Il avait su que sa vie allait prendre fin. Il avait la marque des ténèbres et personne ne s'arrêterait sur le fait qu'il était encore un enfant qui n'avait pas eu le choix. Un enfant qui avait fait ce qu'il avait pu pour aider ses parents.

Malgré ce que ça impliquait pour lui et sa famille, il avait été soulagé de voir Harry Potter vaincre et survivre à toute cette folie. Ils avaient échangé un regard, et Drago l'avait perdu de vue lorsqu'il s'était laissé attirer par sa mère dans une étreinte de réconfort.

Les Aurors étaient venus vers eux, mais son rival s'était interposé et les avait empêché de les emmener. Il avait eu l'air bien plus vieux que ses dix-sept ans à cet instant, en les défendant sans hésitation.
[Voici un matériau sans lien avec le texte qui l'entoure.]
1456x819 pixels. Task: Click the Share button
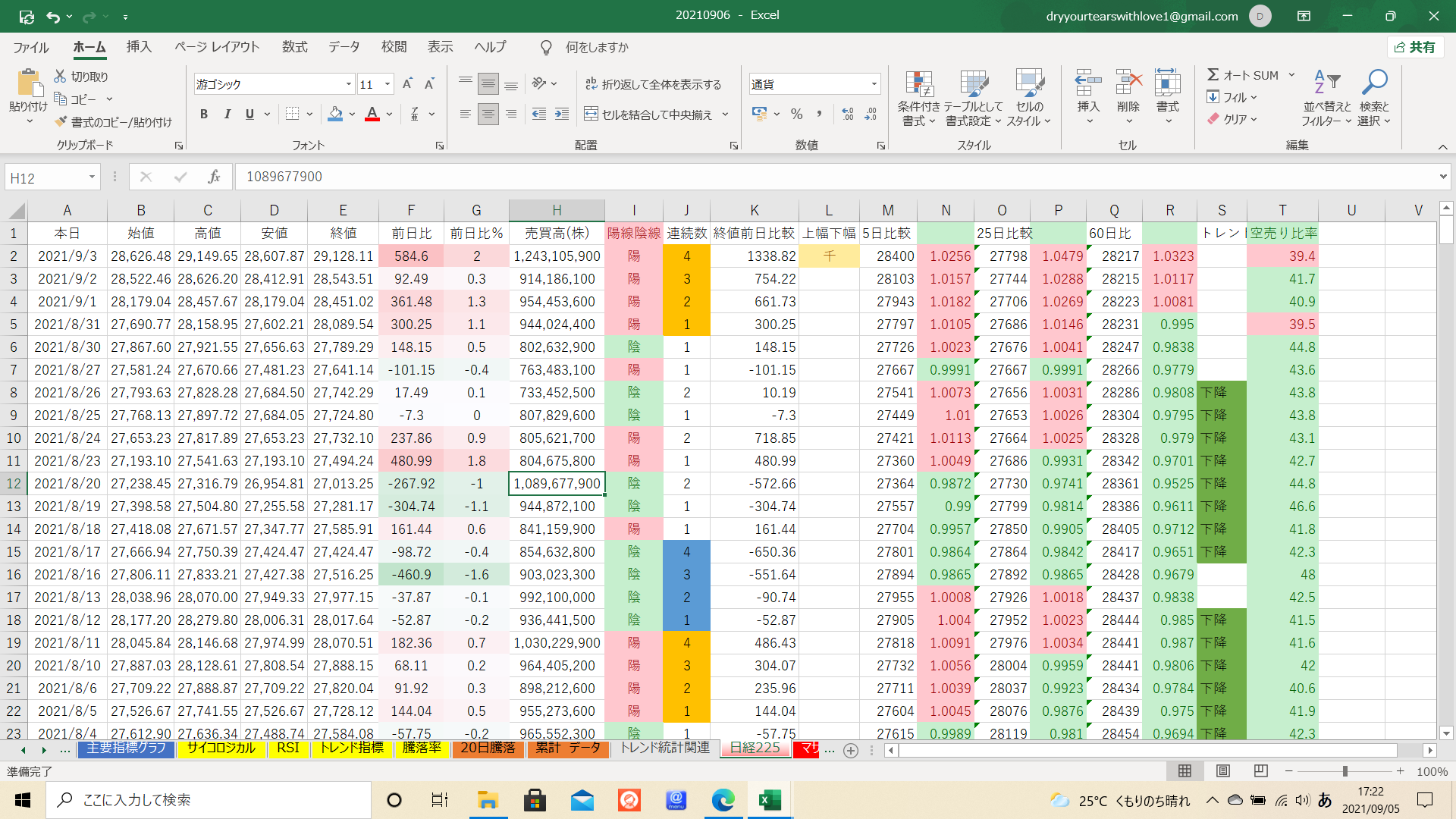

Ils avaient eu une semaine de répit. Une petite semaine au Manoir, terrés, à sursauter à chaque bruit, où ses parents avaient peur d'être rattrapés par leurs erreurs. Drago pour sa part était dans une sorte d'hébétude passive. Il avait perdu le goût de vivre.

Puis les Aurors étaient arrivés et les avaient emmené. Ils avaient été jetés à Azkaban, sans ménagements.

Drago aurait pu en vouloir à Potter de leur avait fait miroiter l'absolution puis de leur retirer brusquement la liberté. Mais au final, il n'avait pas la moindre chose à reprocher au Gryffondor. Bien qu'il soit silencieux et calme, les gardiens d'Azkaban le bousculaient et le frappaient régulièrement. Il encaissait sans broncher, il avait perdu toute combativité.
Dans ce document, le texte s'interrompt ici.